◆ REQUIRED ACTION ◆
The entries are to be output in full, word for word.

◆ RECORDS PROVIDED ◆

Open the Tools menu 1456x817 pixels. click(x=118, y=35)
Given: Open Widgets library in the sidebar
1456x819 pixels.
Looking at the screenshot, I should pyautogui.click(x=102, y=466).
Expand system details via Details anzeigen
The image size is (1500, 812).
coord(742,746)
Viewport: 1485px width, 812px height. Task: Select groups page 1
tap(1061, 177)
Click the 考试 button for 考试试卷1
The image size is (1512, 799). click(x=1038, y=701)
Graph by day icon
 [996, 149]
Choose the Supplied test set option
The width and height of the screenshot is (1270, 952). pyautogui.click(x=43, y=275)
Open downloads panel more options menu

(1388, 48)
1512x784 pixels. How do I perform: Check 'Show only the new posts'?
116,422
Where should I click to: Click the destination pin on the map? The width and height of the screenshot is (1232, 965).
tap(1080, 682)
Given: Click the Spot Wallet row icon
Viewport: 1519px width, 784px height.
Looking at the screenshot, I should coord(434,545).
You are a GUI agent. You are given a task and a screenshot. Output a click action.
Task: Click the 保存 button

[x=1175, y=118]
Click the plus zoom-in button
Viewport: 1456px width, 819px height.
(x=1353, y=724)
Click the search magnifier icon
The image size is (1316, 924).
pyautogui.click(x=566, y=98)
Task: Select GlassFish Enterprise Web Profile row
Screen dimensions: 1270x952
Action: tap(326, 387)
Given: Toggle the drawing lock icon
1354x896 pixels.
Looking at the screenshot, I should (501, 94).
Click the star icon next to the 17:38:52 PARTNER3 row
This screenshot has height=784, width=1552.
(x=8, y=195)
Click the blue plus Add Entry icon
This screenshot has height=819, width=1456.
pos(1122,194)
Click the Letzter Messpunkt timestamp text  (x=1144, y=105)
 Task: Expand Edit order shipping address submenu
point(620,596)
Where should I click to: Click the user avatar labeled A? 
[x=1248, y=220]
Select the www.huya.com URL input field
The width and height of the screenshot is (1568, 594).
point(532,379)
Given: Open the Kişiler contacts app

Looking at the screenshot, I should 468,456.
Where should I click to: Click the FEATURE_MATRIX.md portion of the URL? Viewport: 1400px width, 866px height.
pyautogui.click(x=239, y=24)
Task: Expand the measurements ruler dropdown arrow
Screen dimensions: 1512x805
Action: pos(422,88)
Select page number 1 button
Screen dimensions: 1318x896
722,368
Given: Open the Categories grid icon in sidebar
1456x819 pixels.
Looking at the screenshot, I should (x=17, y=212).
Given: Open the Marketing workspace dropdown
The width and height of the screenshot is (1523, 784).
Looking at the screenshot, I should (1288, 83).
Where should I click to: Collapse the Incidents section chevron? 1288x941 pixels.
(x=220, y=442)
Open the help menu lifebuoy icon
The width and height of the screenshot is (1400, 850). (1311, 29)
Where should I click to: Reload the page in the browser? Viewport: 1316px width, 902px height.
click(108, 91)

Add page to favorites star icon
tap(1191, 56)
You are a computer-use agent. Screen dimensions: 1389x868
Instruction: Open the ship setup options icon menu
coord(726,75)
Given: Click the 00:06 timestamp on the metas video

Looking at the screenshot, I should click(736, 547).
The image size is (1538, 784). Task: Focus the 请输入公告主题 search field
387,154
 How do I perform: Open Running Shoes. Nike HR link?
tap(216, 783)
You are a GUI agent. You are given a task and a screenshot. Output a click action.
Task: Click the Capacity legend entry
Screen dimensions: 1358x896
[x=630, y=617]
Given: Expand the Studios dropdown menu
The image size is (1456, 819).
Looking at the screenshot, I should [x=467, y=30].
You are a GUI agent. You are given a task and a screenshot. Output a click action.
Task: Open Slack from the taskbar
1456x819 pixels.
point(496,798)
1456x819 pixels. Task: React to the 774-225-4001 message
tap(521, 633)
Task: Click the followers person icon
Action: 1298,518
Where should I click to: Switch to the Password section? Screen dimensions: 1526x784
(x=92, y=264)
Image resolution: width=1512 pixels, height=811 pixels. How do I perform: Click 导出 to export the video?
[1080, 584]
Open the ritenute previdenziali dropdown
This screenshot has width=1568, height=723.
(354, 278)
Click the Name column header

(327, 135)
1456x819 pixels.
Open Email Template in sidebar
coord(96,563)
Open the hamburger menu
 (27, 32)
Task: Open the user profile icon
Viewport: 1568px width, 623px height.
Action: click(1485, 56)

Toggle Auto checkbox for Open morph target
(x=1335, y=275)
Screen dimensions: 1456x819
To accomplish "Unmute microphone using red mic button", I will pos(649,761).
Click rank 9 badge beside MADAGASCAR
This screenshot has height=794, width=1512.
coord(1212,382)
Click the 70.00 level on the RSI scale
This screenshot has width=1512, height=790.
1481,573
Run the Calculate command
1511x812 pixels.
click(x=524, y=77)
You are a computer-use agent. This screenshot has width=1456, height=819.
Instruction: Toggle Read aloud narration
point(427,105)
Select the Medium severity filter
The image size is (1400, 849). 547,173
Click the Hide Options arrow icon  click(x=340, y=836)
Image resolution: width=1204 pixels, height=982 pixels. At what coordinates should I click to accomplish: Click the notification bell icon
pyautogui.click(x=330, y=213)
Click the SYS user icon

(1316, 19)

◆ ANSWER BELOW ◆
Open the Tools menu 1456x817 pixels. click(x=118, y=35)
Given: Open Widgets library in the sidebar
1456x819 pixels.
Looking at the screenshot, I should pyautogui.click(x=102, y=466).
Expand system details via Details anzeigen
The image size is (1500, 812).
coord(742,746)
Viewport: 1485px width, 812px height. Task: Select groups page 1
tap(1061, 177)
Click the 考试 button for 考试试卷1
The image size is (1512, 799). click(x=1038, y=701)
Graph by day icon
 [996, 149]
Choose the Supplied test set option
The width and height of the screenshot is (1270, 952). pyautogui.click(x=43, y=275)
Open downloads panel more options menu

(1388, 48)
1512x784 pixels. How do I perform: Check 'Show only the new posts'?
116,422
Where should I click to: Click the destination pin on the map? The width and height of the screenshot is (1232, 965).
tap(1080, 682)
Given: Click the Spot Wallet row icon
Viewport: 1519px width, 784px height.
Looking at the screenshot, I should coord(434,545).
You are a GUI agent. You are given a task and a screenshot. Output a click action.
Task: Click the 保存 button

[x=1175, y=118]
Click the plus zoom-in button
Viewport: 1456px width, 819px height.
(x=1353, y=724)
Click the search magnifier icon
The image size is (1316, 924).
pyautogui.click(x=566, y=98)
Task: Select GlassFish Enterprise Web Profile row
Screen dimensions: 1270x952
Action: tap(326, 387)
Given: Toggle the drawing lock icon
1354x896 pixels.
Looking at the screenshot, I should (501, 94).
Click the star icon next to the 17:38:52 PARTNER3 row
This screenshot has height=784, width=1552.
(x=8, y=195)
Click the blue plus Add Entry icon
This screenshot has height=819, width=1456.
pos(1122,194)
Click the Letzter Messpunkt timestamp text  (x=1144, y=105)
 Task: Expand Edit order shipping address submenu
point(620,596)
Where should I click to: Click the user avatar labeled A? 
[x=1248, y=220]
Select the www.huya.com URL input field
The width and height of the screenshot is (1568, 594).
point(532,379)
Given: Open the Kişiler contacts app

Looking at the screenshot, I should 468,456.
Where should I click to: Click the FEATURE_MATRIX.md portion of the URL? Viewport: 1400px width, 866px height.
pyautogui.click(x=239, y=24)
Task: Expand the measurements ruler dropdown arrow
Screen dimensions: 1512x805
Action: pos(422,88)
Select page number 1 button
Screen dimensions: 1318x896
722,368
Given: Open the Categories grid icon in sidebar
1456x819 pixels.
Looking at the screenshot, I should (x=17, y=212).
Given: Open the Marketing workspace dropdown
The width and height of the screenshot is (1523, 784).
Looking at the screenshot, I should (1288, 83).
Where should I click to: Collapse the Incidents section chevron? 1288x941 pixels.
(x=220, y=442)
Open the help menu lifebuoy icon
The width and height of the screenshot is (1400, 850). (1311, 29)
Where should I click to: Reload the page in the browser? Viewport: 1316px width, 902px height.
click(108, 91)

Add page to favorites star icon
tap(1191, 56)
You are a computer-use agent. Screen dimensions: 1389x868
Instruction: Open the ship setup options icon menu
coord(726,75)
Given: Click the 00:06 timestamp on the metas video

Looking at the screenshot, I should click(736, 547).
The image size is (1538, 784). Task: Focus the 请输入公告主题 search field
387,154
 How do I perform: Open Running Shoes. Nike HR link?
tap(216, 783)
You are a GUI agent. You are given a task and a screenshot. Output a click action.
Task: Click the Capacity legend entry
Screen dimensions: 1358x896
[x=630, y=617]
Given: Expand the Studios dropdown menu
The image size is (1456, 819).
Looking at the screenshot, I should [x=467, y=30].
You are a GUI agent. You are given a task and a screenshot. Output a click action.
Task: Open Slack from the taskbar
1456x819 pixels.
point(496,798)
1456x819 pixels. Task: React to the 774-225-4001 message
tap(521, 633)
Task: Click the followers person icon
Action: 1298,518
Where should I click to: Switch to the Password section? Screen dimensions: 1526x784
(x=92, y=264)
Image resolution: width=1512 pixels, height=811 pixels. How do I perform: Click 导出 to export the video?
[1080, 584]
Open the ritenute previdenziali dropdown
This screenshot has width=1568, height=723.
(354, 278)
Click the Name column header

(327, 135)
1456x819 pixels.
Open Email Template in sidebar
coord(96,563)
Open the hamburger menu
 (27, 32)
Task: Open the user profile icon
Viewport: 1568px width, 623px height.
Action: click(1485, 56)

Toggle Auto checkbox for Open morph target
(x=1335, y=275)
Screen dimensions: 1456x819
To accomplish "Unmute microphone using red mic button", I will pos(649,761).
Click rank 9 badge beside MADAGASCAR
This screenshot has height=794, width=1512.
coord(1212,382)
Click the 70.00 level on the RSI scale
This screenshot has width=1512, height=790.
1481,573
Run the Calculate command
1511x812 pixels.
click(x=524, y=77)
You are a computer-use agent. This screenshot has width=1456, height=819.
Instruction: Toggle Read aloud narration
point(427,105)
Select the Medium severity filter
The image size is (1400, 849). 547,173
Click the Hide Options arrow icon  click(x=340, y=836)
Image resolution: width=1204 pixels, height=982 pixels. At what coordinates should I click to accomplish: Click the notification bell icon
pyautogui.click(x=330, y=213)
Click the SYS user icon

(1316, 19)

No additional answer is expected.